Exercise prompt: Set down all of the data that follows, keeping every character.

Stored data

○ ○ ○ ○ ○

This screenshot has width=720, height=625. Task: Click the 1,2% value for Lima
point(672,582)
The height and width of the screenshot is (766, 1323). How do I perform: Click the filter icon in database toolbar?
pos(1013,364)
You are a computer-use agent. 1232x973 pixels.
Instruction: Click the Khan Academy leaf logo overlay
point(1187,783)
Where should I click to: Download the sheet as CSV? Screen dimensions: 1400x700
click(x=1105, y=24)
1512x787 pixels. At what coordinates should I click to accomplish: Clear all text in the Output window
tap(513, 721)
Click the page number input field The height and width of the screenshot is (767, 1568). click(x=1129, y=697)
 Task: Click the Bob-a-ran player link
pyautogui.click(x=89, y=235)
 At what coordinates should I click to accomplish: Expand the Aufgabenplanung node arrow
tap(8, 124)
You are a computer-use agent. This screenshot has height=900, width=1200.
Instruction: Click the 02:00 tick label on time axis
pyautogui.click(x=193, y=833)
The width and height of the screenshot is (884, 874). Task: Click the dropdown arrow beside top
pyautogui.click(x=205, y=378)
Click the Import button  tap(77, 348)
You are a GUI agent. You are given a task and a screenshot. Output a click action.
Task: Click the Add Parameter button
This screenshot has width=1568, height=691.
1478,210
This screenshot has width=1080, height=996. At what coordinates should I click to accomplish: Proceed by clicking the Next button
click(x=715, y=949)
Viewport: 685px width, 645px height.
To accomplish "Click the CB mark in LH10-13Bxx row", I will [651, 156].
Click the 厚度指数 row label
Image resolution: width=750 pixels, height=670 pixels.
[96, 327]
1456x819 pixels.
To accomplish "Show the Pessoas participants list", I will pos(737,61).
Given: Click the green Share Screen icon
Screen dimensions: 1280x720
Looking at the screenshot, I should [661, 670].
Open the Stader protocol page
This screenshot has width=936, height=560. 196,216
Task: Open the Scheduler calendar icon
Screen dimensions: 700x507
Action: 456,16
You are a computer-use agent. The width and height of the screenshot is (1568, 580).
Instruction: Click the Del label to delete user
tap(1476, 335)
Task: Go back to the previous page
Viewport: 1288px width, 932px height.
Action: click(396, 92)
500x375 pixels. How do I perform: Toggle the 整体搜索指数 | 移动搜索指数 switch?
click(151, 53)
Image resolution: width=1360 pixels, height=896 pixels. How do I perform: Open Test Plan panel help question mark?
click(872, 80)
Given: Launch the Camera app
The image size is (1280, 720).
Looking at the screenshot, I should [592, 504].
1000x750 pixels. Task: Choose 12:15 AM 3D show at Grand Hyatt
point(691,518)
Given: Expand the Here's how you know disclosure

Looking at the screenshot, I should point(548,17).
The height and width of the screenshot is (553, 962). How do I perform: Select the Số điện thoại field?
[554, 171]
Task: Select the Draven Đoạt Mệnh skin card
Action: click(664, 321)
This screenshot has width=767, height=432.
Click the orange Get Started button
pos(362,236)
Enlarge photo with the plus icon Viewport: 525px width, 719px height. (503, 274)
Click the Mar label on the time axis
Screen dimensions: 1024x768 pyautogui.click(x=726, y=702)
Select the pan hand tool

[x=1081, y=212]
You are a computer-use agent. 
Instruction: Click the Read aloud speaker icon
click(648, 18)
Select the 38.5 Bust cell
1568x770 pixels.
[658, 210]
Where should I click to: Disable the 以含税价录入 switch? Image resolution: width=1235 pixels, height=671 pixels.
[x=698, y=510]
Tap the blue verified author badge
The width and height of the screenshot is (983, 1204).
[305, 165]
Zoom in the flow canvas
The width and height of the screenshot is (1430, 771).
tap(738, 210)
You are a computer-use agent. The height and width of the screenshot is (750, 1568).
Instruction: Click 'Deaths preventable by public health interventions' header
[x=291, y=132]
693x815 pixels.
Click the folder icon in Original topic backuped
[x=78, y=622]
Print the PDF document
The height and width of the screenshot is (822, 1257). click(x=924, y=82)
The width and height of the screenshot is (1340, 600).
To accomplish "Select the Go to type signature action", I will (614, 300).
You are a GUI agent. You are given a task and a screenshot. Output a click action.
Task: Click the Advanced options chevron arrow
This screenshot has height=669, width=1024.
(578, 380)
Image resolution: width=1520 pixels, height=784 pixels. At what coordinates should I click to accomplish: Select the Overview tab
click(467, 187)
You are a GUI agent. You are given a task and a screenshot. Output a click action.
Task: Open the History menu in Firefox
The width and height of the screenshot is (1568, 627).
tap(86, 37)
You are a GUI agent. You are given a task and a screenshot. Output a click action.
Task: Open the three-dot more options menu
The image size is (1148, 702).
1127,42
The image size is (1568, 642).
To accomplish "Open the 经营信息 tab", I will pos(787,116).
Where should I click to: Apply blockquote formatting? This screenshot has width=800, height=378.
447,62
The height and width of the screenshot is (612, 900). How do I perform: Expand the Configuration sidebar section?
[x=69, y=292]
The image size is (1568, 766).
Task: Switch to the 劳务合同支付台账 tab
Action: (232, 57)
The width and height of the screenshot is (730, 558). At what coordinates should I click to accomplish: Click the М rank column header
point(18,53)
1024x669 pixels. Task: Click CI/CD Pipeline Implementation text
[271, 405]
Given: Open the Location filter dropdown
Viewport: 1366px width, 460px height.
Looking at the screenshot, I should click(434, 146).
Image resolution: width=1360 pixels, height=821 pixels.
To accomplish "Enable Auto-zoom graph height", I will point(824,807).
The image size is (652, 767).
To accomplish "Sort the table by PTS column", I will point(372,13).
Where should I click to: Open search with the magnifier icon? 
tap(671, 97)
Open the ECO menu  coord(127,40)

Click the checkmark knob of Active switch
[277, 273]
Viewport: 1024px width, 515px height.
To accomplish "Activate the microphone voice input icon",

○ ○ ○ ○ ○

Exercise output:
This screenshot has width=720, height=625. Task: Click the 1,2% value for Lima
point(672,582)
The height and width of the screenshot is (766, 1323). How do I perform: Click the filter icon in database toolbar?
pos(1013,364)
You are a computer-use agent. 1232x973 pixels.
Instruction: Click the Khan Academy leaf logo overlay
point(1187,783)
Where should I click to: Download the sheet as CSV? Screen dimensions: 1400x700
click(x=1105, y=24)
1512x787 pixels. At what coordinates should I click to accomplish: Clear all text in the Output window
tap(513, 721)
Click the page number input field The height and width of the screenshot is (767, 1568). click(x=1129, y=697)
 Task: Click the Bob-a-ran player link
pyautogui.click(x=89, y=235)
 At what coordinates should I click to accomplish: Expand the Aufgabenplanung node arrow
tap(8, 124)
You are a computer-use agent. This screenshot has height=900, width=1200.
Instruction: Click the 02:00 tick label on time axis
pyautogui.click(x=193, y=833)
The width and height of the screenshot is (884, 874). Task: Click the dropdown arrow beside top
pyautogui.click(x=205, y=378)
Click the Import button  tap(77, 348)
You are a GUI agent. You are given a task and a screenshot. Output a click action.
Task: Click the Add Parameter button
This screenshot has width=1568, height=691.
1478,210
This screenshot has width=1080, height=996. At what coordinates should I click to accomplish: Proceed by clicking the Next button
click(x=715, y=949)
Viewport: 685px width, 645px height.
To accomplish "Click the CB mark in LH10-13Bxx row", I will [651, 156].
Click the 厚度指数 row label
Image resolution: width=750 pixels, height=670 pixels.
[96, 327]
1456x819 pixels.
To accomplish "Show the Pessoas participants list", I will pos(737,61).
Given: Click the green Share Screen icon
Screen dimensions: 1280x720
Looking at the screenshot, I should [661, 670].
Open the Stader protocol page
This screenshot has width=936, height=560. 196,216
Task: Open the Scheduler calendar icon
Screen dimensions: 700x507
Action: 456,16
You are a computer-use agent. The width and height of the screenshot is (1568, 580).
Instruction: Click the Del label to delete user
tap(1476, 335)
Task: Go back to the previous page
Viewport: 1288px width, 932px height.
Action: click(396, 92)
500x375 pixels. How do I perform: Toggle the 整体搜索指数 | 移动搜索指数 switch?
click(151, 53)
Image resolution: width=1360 pixels, height=896 pixels. How do I perform: Open Test Plan panel help question mark?
click(872, 80)
Given: Launch the Camera app
The image size is (1280, 720).
Looking at the screenshot, I should [592, 504].
1000x750 pixels. Task: Choose 12:15 AM 3D show at Grand Hyatt
point(691,518)
Given: Expand the Here's how you know disclosure

Looking at the screenshot, I should point(548,17).
The height and width of the screenshot is (553, 962). How do I perform: Select the Số điện thoại field?
[554, 171]
Task: Select the Draven Đoạt Mệnh skin card
Action: click(664, 321)
This screenshot has width=767, height=432.
Click the orange Get Started button
pos(362,236)
Enlarge photo with the plus icon Viewport: 525px width, 719px height. (503, 274)
Click the Mar label on the time axis
Screen dimensions: 1024x768 pyautogui.click(x=726, y=702)
Select the pan hand tool

[x=1081, y=212]
You are a computer-use agent. 
Instruction: Click the Read aloud speaker icon
click(648, 18)
Select the 38.5 Bust cell
1568x770 pixels.
[658, 210]
Where should I click to: Disable the 以含税价录入 switch? Image resolution: width=1235 pixels, height=671 pixels.
[x=698, y=510]
Tap the blue verified author badge
The width and height of the screenshot is (983, 1204).
[305, 165]
Zoom in the flow canvas
The width and height of the screenshot is (1430, 771).
tap(738, 210)
You are a computer-use agent. The height and width of the screenshot is (750, 1568).
Instruction: Click 'Deaths preventable by public health interventions' header
[x=291, y=132]
693x815 pixels.
Click the folder icon in Original topic backuped
[x=78, y=622]
Print the PDF document
The height and width of the screenshot is (822, 1257). click(x=924, y=82)
The width and height of the screenshot is (1340, 600).
To accomplish "Select the Go to type signature action", I will (614, 300).
You are a GUI agent. You are given a task and a screenshot. Output a click action.
Task: Click the Advanced options chevron arrow
This screenshot has height=669, width=1024.
(578, 380)
Image resolution: width=1520 pixels, height=784 pixels. At what coordinates should I click to accomplish: Select the Overview tab
click(467, 187)
You are a GUI agent. You are given a task and a screenshot. Output a click action.
Task: Open the History menu in Firefox
The width and height of the screenshot is (1568, 627).
tap(86, 37)
You are a GUI agent. You are given a task and a screenshot. Output a click action.
Task: Open the three-dot more options menu
The image size is (1148, 702).
1127,42
The image size is (1568, 642).
To accomplish "Open the 经营信息 tab", I will pos(787,116).
Where should I click to: Apply blockquote formatting? This screenshot has width=800, height=378.
447,62
The height and width of the screenshot is (612, 900). How do I perform: Expand the Configuration sidebar section?
[x=69, y=292]
The image size is (1568, 766).
Task: Switch to the 劳务合同支付台账 tab
Action: (232, 57)
The width and height of the screenshot is (730, 558). At what coordinates should I click to accomplish: Click the М rank column header
point(18,53)
1024x669 pixels. Task: Click CI/CD Pipeline Implementation text
[271, 405]
Given: Open the Location filter dropdown
Viewport: 1366px width, 460px height.
Looking at the screenshot, I should click(434, 146).
Image resolution: width=1360 pixels, height=821 pixels.
To accomplish "Enable Auto-zoom graph height", I will point(824,807).
The image size is (652, 767).
To accomplish "Sort the table by PTS column", I will point(372,13).
Where should I click to: Open search with the magnifier icon? 
tap(671, 97)
Open the ECO menu  coord(127,40)

Click the checkmark knob of Active switch
[277, 273]
Viewport: 1024px width, 515px height.
To accomplish "Activate the microphone voice input icon",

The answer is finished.